= John Falconer (Jesuit) =

English Jesuit

John Falconer or Falkner (1577–1656), was an English Jesuit.

==Early life==
Falconer was the son of Henry Falconer by Martha Pike, his wife, was born at Lytton, Dorsetshire, on 25 March 1577. His mother belonged to a respectable Cheshire family, and his maternal uncle was Sir Richard Morton. His parents were Catholics, and both died while he was an infant. He was brought up by his uncle, John Brook, a merchant, until he was eleven years old, when he was sent to Sherborne School. Dorsetshire, for five years.

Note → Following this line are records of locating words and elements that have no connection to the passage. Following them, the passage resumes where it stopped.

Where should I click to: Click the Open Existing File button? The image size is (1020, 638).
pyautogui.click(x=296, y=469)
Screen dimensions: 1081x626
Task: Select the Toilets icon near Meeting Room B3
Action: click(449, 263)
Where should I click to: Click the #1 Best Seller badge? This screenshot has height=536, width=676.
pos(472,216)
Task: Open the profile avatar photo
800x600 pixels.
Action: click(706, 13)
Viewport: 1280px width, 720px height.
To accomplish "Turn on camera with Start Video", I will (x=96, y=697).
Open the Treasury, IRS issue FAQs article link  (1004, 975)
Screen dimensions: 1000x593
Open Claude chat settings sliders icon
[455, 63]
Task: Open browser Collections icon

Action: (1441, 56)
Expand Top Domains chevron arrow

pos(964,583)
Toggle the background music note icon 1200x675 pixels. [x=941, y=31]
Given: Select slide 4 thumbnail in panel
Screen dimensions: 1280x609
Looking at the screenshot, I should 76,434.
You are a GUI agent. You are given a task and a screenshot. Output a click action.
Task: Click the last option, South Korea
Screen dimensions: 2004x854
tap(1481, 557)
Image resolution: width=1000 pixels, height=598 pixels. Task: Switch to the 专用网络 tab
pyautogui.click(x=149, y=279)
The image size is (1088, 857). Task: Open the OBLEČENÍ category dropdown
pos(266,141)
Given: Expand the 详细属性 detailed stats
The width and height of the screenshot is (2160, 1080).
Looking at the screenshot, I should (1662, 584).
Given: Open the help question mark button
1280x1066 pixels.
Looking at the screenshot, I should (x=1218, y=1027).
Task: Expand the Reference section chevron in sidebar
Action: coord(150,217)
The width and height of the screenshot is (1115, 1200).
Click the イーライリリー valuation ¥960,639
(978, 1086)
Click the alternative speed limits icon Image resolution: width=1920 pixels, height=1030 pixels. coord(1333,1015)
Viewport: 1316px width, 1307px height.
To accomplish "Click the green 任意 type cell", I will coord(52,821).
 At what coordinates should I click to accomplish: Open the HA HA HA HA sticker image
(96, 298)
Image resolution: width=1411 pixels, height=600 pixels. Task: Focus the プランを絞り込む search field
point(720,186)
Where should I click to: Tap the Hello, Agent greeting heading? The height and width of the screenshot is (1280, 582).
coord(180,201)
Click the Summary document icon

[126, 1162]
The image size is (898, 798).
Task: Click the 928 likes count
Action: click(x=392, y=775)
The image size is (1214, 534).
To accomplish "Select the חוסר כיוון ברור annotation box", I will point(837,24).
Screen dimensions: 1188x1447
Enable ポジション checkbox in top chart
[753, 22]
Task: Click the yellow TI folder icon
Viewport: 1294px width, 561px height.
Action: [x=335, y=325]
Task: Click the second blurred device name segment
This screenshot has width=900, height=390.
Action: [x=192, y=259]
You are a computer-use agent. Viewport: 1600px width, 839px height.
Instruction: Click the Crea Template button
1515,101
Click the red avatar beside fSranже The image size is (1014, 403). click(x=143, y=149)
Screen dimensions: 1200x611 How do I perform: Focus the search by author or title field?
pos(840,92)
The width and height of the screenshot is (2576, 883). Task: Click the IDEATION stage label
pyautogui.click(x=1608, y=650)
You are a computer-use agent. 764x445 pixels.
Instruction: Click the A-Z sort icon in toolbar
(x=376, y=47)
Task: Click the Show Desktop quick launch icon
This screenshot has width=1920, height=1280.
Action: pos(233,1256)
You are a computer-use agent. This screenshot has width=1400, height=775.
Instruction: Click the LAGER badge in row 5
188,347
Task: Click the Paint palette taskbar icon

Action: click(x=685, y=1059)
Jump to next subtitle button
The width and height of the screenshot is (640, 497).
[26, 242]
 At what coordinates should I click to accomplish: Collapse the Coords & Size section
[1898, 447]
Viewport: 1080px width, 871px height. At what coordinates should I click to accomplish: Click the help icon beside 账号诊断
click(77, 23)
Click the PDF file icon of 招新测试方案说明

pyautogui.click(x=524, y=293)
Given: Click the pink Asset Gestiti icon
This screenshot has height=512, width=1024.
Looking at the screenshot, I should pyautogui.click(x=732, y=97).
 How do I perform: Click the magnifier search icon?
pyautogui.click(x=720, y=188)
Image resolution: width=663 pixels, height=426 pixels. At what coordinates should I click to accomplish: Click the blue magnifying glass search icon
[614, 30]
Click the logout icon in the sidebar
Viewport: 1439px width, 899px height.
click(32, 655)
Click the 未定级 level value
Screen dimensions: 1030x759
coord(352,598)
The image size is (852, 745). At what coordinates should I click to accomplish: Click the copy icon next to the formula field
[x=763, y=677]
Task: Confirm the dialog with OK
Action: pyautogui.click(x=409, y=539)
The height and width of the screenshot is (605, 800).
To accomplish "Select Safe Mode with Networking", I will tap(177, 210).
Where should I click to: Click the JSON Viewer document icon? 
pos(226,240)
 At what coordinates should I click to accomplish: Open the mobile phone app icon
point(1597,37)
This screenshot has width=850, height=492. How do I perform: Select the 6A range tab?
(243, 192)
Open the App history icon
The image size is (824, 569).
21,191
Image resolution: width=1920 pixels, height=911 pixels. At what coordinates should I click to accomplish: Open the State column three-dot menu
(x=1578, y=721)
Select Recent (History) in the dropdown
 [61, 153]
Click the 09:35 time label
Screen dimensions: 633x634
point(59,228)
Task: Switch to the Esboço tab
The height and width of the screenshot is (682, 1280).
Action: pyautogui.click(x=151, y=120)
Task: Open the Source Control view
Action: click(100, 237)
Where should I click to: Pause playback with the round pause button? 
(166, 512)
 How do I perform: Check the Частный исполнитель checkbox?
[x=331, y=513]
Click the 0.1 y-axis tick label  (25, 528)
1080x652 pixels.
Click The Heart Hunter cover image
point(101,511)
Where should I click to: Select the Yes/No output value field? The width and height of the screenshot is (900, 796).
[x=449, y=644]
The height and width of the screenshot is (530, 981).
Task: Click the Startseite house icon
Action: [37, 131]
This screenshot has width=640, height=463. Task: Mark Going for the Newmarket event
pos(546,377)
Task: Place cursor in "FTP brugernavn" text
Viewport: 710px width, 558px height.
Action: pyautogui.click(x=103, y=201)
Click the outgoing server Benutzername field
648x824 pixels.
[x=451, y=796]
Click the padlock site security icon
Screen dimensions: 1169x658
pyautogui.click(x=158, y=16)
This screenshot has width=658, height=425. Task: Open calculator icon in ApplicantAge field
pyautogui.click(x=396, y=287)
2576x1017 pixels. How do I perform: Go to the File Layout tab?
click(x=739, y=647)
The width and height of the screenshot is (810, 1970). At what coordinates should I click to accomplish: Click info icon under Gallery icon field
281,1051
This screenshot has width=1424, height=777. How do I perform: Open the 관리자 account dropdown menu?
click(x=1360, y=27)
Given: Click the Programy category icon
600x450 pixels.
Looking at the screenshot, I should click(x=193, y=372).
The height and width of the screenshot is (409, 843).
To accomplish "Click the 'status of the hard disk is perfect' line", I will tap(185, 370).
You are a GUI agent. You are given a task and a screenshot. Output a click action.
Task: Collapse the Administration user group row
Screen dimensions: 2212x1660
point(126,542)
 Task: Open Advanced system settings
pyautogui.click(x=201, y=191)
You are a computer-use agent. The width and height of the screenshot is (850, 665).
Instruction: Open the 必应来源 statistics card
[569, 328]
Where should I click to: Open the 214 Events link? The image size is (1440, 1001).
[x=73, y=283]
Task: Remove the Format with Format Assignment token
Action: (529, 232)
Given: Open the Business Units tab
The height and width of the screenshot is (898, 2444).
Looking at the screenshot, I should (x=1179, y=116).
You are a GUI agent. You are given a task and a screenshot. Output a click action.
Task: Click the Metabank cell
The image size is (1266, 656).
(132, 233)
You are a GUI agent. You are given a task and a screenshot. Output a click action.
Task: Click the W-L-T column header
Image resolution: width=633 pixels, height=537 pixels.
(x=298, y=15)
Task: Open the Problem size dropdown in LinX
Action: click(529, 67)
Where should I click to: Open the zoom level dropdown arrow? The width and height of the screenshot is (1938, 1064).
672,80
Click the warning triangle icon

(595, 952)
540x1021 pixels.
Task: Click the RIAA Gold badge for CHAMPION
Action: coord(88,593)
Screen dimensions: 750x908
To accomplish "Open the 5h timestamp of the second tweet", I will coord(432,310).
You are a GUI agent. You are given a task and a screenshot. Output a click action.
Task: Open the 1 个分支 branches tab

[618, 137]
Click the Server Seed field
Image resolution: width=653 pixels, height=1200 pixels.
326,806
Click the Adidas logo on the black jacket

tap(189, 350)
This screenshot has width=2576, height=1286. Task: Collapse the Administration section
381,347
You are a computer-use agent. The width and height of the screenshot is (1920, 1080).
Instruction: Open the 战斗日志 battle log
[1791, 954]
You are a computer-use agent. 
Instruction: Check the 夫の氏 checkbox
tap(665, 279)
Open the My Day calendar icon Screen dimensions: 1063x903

His brother then sent him to Oxford, where he studied for nearly a year in St. Mary's Hall, and for another year in Gloucester Hall. Subsequently, he joined the expedition of the Earl of Essex to Spain, and 'after being tossed about by many storms' he returned to London, where he spent two years and a half in the service of Lord Henry Windsor. In 1598 he was reconciled to the Catholic Church. Going to Rome he was admitted into the English College on 19 May 1600, under the assumed name of Dingley.

==Career==

He was ordained priest 20 December 1603, entered the Society of Jesus 18 November 1604, and three years later was sent upon the English mission. His name occurs in a list of twelve Jesuits banished in 1618. He was professed of the four vows 22 July 1619. In 1621 he had returned from exile, and was exercising his spiritual functions in London. After serving as a missioner in the Oxford district, he was appointed socius to the master of novices at Watten in 1633, and subsequently confessor at Liège and Ghent. At one period he was penitentiary at St. Peter's, Rome. He was chaplain at Wardour Castle during its siege by Sir Edward Hungerford in 1643, took an active part in its gallant defence by Lady Blanche Arundel, and was employed in treating with the enemy for terms of honourable capitulation. He died on 7 July 1656.

==Works==
His works are: 1. 'The Refutation of the Errors of John Thrusk,’ St. Omer, 1618, 4to, under the initials B. D. 2. 'Life of the Blessed Virgin Mary,’ St. Omer, 1632, 12mo, also under the initials B. D. 3. 'The Looking-glass of Conscience,’ St. Omer, 1632, 18mo, a translation under the initials I. F. 4. An English translation of ‘Fasciculus Myrrhæ de Passione Domini,’ St. Omer, 1632, under the initials I. F. 5. 'The admirable Life of St. Wenefride’ (St. Omer), 1635, 12mo, translated, under the initials I. F., from the Latin of Robert, prior of Shrewsbury. A reprint, for the use of pilgrims to the holy spring, appeared in 1712, 12mo, sine loco, under the title of 'The Life and Miracles of St. Wenefride, Virgin, Martyr, and Abbess, Patroness of Wales.' It is said in the preface to this edition that the translation was really made by John Flood, alias Alford, alias Griffith (cf. Oliver, Jesuit Collections, p. 43). 6. 'Life of St. Catharine of Sweden,’ St. Omer, 1635, 18mo, a translation under the initials I. F. 7. 'Life of St. Anne,’ manuscript.